## begin
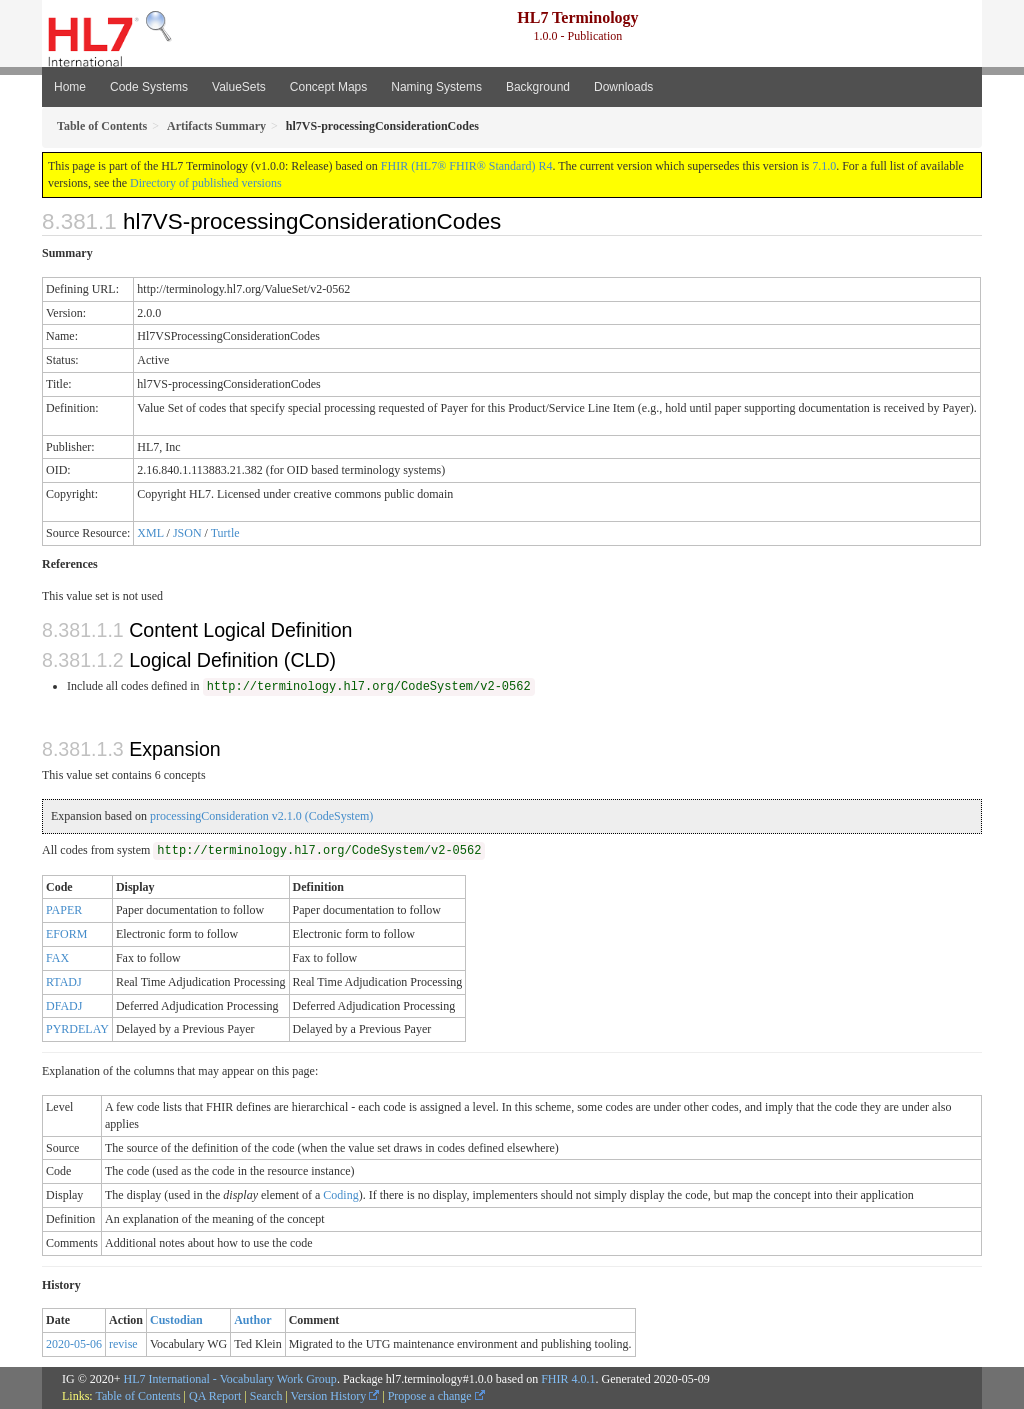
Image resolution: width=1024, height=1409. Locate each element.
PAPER (64, 910)
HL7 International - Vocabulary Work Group (230, 1379)
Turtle (225, 533)
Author (252, 1320)
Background (538, 87)
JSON (187, 533)
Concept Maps (328, 87)
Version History (335, 1396)
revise (123, 1344)
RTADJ (64, 982)
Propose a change (436, 1396)
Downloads (623, 87)
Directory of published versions (206, 183)
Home (70, 87)
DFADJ (64, 1006)
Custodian (176, 1320)
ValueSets (239, 87)
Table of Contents (137, 1396)
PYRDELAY (77, 1029)
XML (150, 533)
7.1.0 (824, 166)
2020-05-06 (74, 1344)
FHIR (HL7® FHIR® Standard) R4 (467, 166)
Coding (340, 1195)
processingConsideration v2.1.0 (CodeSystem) (261, 816)
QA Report (215, 1396)
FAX (57, 958)
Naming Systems (436, 87)
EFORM (66, 934)
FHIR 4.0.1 (568, 1379)
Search (266, 1396)
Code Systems (149, 87)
## end
EXERCISE PROMPT: Please lay out the data above as a Markdown table with the columns Row and Line, one numbered row for each line, skipping blank lines and leaving the pictures out.

TASK RESULT:
| Row | Line |
|---|---|
| 1 | Image resolution: width=1024, height=1409. Locate each element. |
| 2 | PAPER (64, 910) |
| 3 | HL7 International - Vocabulary Work Group (230, 1379) |
| 4 | Turtle (225, 533) |
| 5 | Author (252, 1320) |
| 6 | Background (538, 87) |
| 7 | JSON (187, 533) |
| 8 | Concept Maps (328, 87) |
| 9 | Version History (335, 1396) |
| 10 | revise (123, 1344) |
| 11 | RTADJ (64, 982) |
| 12 | Propose a change (436, 1396) |
| 13 | Downloads (623, 87) |
| 14 | Directory of published versions (206, 183) |
| 15 | Home (70, 87) |
| 16 | DFADJ (64, 1006) |
| 17 | Custodian (176, 1320) |
| 18 | ValueSets (239, 87) |
| 19 | Table of Contents (137, 1396) |
| 20 | PYRDELAY (77, 1029) |
| 21 | XML (150, 533) |
| 22 | 7.1.0 (824, 166) |
| 23 | 2020-05-06 (74, 1344) |
| 24 | FHIR (HL7® FHIR® Standard) R4 (467, 166) |
| 25 | Coding (340, 1195) |
| 26 | processingConsideration v2.1.0 (CodeSystem) (261, 816) |
| 27 | QA Report (215, 1396) |
| 28 | FAX (57, 958) |
| 29 | Naming Systems (436, 87) |
| 30 | EFORM (66, 934) |
| 31 | FHIR 4.0.1 (568, 1379) |
| 32 | Search (266, 1396) |
| 33 | Code Systems (149, 87) |